Your output must match the records exactly, line for line.

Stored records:
+===+

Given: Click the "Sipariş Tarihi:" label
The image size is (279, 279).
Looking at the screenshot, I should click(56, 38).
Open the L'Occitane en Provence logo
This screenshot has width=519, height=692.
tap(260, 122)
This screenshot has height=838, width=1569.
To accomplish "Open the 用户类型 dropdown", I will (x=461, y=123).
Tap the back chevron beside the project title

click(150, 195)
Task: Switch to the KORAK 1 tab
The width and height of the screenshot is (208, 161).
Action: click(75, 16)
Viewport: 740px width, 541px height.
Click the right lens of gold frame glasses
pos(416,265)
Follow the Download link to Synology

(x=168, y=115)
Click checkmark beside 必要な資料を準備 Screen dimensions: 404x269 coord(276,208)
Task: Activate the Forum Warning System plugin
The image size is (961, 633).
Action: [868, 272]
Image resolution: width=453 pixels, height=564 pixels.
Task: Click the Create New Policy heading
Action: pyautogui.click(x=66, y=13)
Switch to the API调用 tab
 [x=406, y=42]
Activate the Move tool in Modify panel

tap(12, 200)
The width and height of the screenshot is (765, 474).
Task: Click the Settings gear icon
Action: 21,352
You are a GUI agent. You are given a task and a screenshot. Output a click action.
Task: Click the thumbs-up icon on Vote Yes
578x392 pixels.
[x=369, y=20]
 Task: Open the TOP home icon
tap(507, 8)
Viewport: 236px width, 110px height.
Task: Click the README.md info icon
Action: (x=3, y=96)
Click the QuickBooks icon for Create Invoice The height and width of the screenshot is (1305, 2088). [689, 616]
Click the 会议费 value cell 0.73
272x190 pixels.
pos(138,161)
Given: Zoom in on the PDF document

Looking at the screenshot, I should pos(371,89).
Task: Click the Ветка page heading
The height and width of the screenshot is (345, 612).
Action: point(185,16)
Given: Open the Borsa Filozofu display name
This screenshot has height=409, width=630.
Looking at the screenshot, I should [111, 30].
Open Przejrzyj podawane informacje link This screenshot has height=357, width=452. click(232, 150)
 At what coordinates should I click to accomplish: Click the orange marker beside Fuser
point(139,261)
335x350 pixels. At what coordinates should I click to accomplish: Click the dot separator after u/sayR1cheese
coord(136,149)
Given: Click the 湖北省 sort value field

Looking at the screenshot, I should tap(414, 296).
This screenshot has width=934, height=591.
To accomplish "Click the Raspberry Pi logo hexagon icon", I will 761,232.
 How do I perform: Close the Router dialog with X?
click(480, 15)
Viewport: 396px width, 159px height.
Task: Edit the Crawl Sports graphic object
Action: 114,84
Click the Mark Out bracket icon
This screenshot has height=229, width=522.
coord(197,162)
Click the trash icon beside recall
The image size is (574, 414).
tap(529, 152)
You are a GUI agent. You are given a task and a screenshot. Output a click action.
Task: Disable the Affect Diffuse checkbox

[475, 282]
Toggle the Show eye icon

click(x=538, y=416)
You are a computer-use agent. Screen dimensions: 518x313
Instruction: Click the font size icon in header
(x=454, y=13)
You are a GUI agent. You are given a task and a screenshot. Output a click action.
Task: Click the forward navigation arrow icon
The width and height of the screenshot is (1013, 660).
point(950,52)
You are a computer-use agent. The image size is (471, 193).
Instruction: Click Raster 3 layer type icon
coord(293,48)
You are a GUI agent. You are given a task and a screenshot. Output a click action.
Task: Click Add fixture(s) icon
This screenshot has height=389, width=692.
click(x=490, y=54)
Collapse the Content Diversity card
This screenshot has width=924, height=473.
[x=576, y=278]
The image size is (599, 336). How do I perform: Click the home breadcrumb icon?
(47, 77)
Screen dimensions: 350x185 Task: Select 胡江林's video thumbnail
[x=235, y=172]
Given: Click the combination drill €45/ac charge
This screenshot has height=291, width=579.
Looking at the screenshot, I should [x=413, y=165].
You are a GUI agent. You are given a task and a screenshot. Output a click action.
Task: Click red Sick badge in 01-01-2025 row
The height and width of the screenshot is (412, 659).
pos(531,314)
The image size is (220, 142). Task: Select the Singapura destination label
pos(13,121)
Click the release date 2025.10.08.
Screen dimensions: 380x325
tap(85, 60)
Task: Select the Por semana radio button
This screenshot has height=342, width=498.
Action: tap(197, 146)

+===+

Solved exercise:
Given: Click the "Sipariş Tarihi:" label
The image size is (279, 279).
Looking at the screenshot, I should click(56, 38).
Open the L'Occitane en Provence logo
This screenshot has width=519, height=692.
tap(260, 122)
This screenshot has height=838, width=1569.
To accomplish "Open the 用户类型 dropdown", I will (x=461, y=123).
Tap the back chevron beside the project title

click(150, 195)
Task: Switch to the KORAK 1 tab
The width and height of the screenshot is (208, 161).
Action: click(75, 16)
Viewport: 740px width, 541px height.
Click the right lens of gold frame glasses
pos(416,265)
Follow the Download link to Synology

(x=168, y=115)
Click checkmark beside 必要な資料を準備 Screen dimensions: 404x269 coord(276,208)
Task: Activate the Forum Warning System plugin
The image size is (961, 633).
Action: [868, 272]
Image resolution: width=453 pixels, height=564 pixels.
Task: Click the Create New Policy heading
Action: pyautogui.click(x=66, y=13)
Switch to the API调用 tab
 [x=406, y=42]
Activate the Move tool in Modify panel

tap(12, 200)
The width and height of the screenshot is (765, 474).
Task: Click the Settings gear icon
Action: 21,352
You are a GUI agent. You are given a task and a screenshot. Output a click action.
Task: Click the thumbs-up icon on Vote Yes
578x392 pixels.
[x=369, y=20]
 Task: Open the TOP home icon
tap(507, 8)
Viewport: 236px width, 110px height.
Task: Click the README.md info icon
Action: (x=3, y=96)
Click the QuickBooks icon for Create Invoice The height and width of the screenshot is (1305, 2088). [689, 616]
Click the 会议费 value cell 0.73
272x190 pixels.
pos(138,161)
Given: Zoom in on the PDF document

Looking at the screenshot, I should pos(371,89).
Task: Click the Ветка page heading
The height and width of the screenshot is (345, 612).
Action: point(185,16)
Given: Open the Borsa Filozofu display name
This screenshot has height=409, width=630.
Looking at the screenshot, I should [111, 30].
Open Przejrzyj podawane informacje link This screenshot has height=357, width=452. click(232, 150)
 At what coordinates should I click to accomplish: Click the orange marker beside Fuser
point(139,261)
335x350 pixels. At what coordinates should I click to accomplish: Click the dot separator after u/sayR1cheese
coord(136,149)
Given: Click the 湖北省 sort value field

Looking at the screenshot, I should tap(414, 296).
This screenshot has width=934, height=591.
To accomplish "Click the Raspberry Pi logo hexagon icon", I will 761,232.
 How do I perform: Close the Router dialog with X?
click(480, 15)
Viewport: 396px width, 159px height.
Task: Edit the Crawl Sports graphic object
Action: 114,84
Click the Mark Out bracket icon
This screenshot has height=229, width=522.
coord(197,162)
Click the trash icon beside recall
The image size is (574, 414).
tap(529, 152)
You are a GUI agent. You are given a task and a screenshot. Output a click action.
Task: Disable the Affect Diffuse checkbox

[475, 282]
Toggle the Show eye icon

click(x=538, y=416)
You are a computer-use agent. Screen dimensions: 518x313
Instruction: Click the font size icon in header
(x=454, y=13)
You are a GUI agent. You are given a task and a screenshot. Output a click action.
Task: Click the forward navigation arrow icon
The width and height of the screenshot is (1013, 660).
point(950,52)
You are a computer-use agent. The image size is (471, 193).
Instruction: Click Raster 3 layer type icon
coord(293,48)
You are a GUI agent. You are given a task and a screenshot. Output a click action.
Task: Click Add fixture(s) icon
This screenshot has height=389, width=692.
click(x=490, y=54)
Collapse the Content Diversity card
This screenshot has width=924, height=473.
[x=576, y=278]
The image size is (599, 336). How do I perform: Click the home breadcrumb icon?
(47, 77)
Screen dimensions: 350x185 Task: Select 胡江林's video thumbnail
[x=235, y=172]
Given: Click the combination drill €45/ac charge
This screenshot has height=291, width=579.
Looking at the screenshot, I should [x=413, y=165].
You are a GUI agent. You are given a task and a screenshot. Output a click action.
Task: Click red Sick badge in 01-01-2025 row
The height and width of the screenshot is (412, 659).
pos(531,314)
The image size is (220, 142). Task: Select the Singapura destination label
pos(13,121)
Click the release date 2025.10.08.
Screen dimensions: 380x325
tap(85, 60)
Task: Select the Por semana radio button
This screenshot has height=342, width=498.
Action: tap(197, 146)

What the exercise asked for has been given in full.